Read the full article by Jeff McMenemy (Seacoastonline)
“Portsmouth activist Andrea Amico attended the premiere of a new PFAS-centered documentary that focuses on how contamination at military bases affects the communities around it.
The documentary, ‘No Defense: The U.S. Military’s War on Water’ debuted in Ann Arbor, Michigan, Wednesday night.
Amico, co-founder of the community group Testing For Pease, thought it was important to fly out to attend the premiere.
‘It was a really great documentary. It highlights the community perspective and how people who have been exposed to water contaminated with PFAS are having issues with cancers and other health ailments,’ Amico said during a phone interview Thursday afternoon from a Michigan airport.
The documentary by Pulitzer Prize-winning journalist Sara Ganim focuses on PFAS contamination at the former Wurtsmith Air Force Base in Oscoda, Michigan.
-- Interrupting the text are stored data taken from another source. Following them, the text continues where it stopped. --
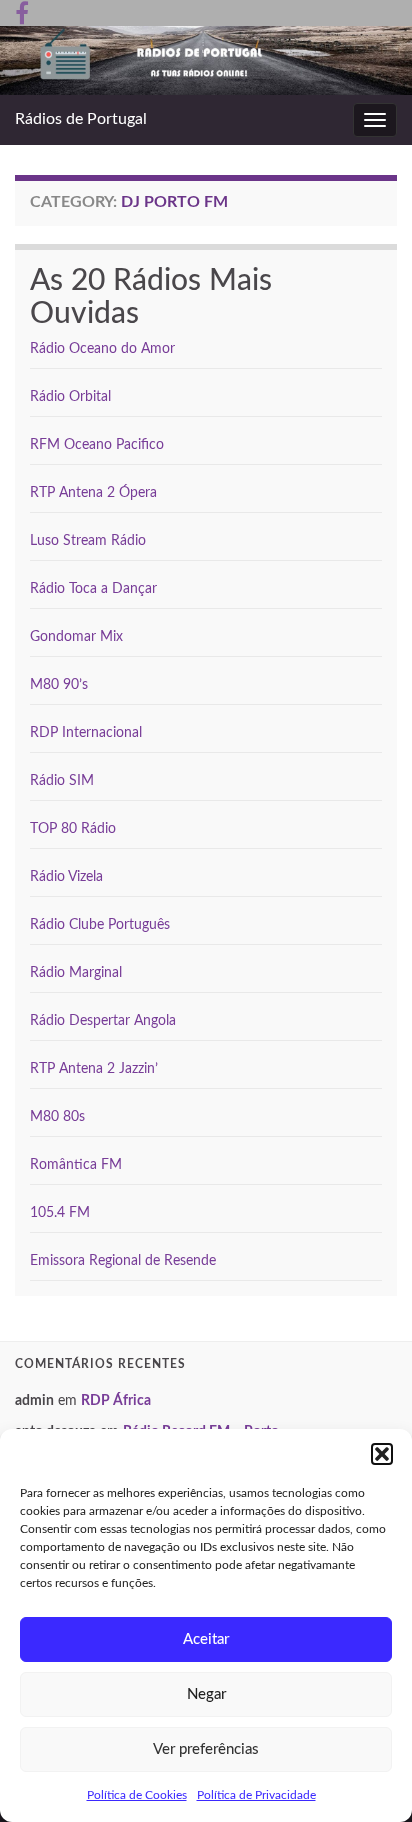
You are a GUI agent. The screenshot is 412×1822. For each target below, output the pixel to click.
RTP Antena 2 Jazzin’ (94, 1069)
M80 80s (57, 1117)
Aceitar (206, 1639)
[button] (382, 1454)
Like the former Pease Air Force Base in Portsmouth and Newington, the former Michigan base is now a Base Realignment and Closure (BRAC) site.
‘There’s a lot of films out now about PFAS, whether it’s ‘Dark Waters’ or ‘The Devil We Know,’ but this is the first documentary that specifically focuses on PFAS contamination at DOD (Department of Defense) sites,’ Amico said. ‘As we know there’s hundreds of DOD sites around the country that are dealing with PFAS contamination, which is what happened at Pease’…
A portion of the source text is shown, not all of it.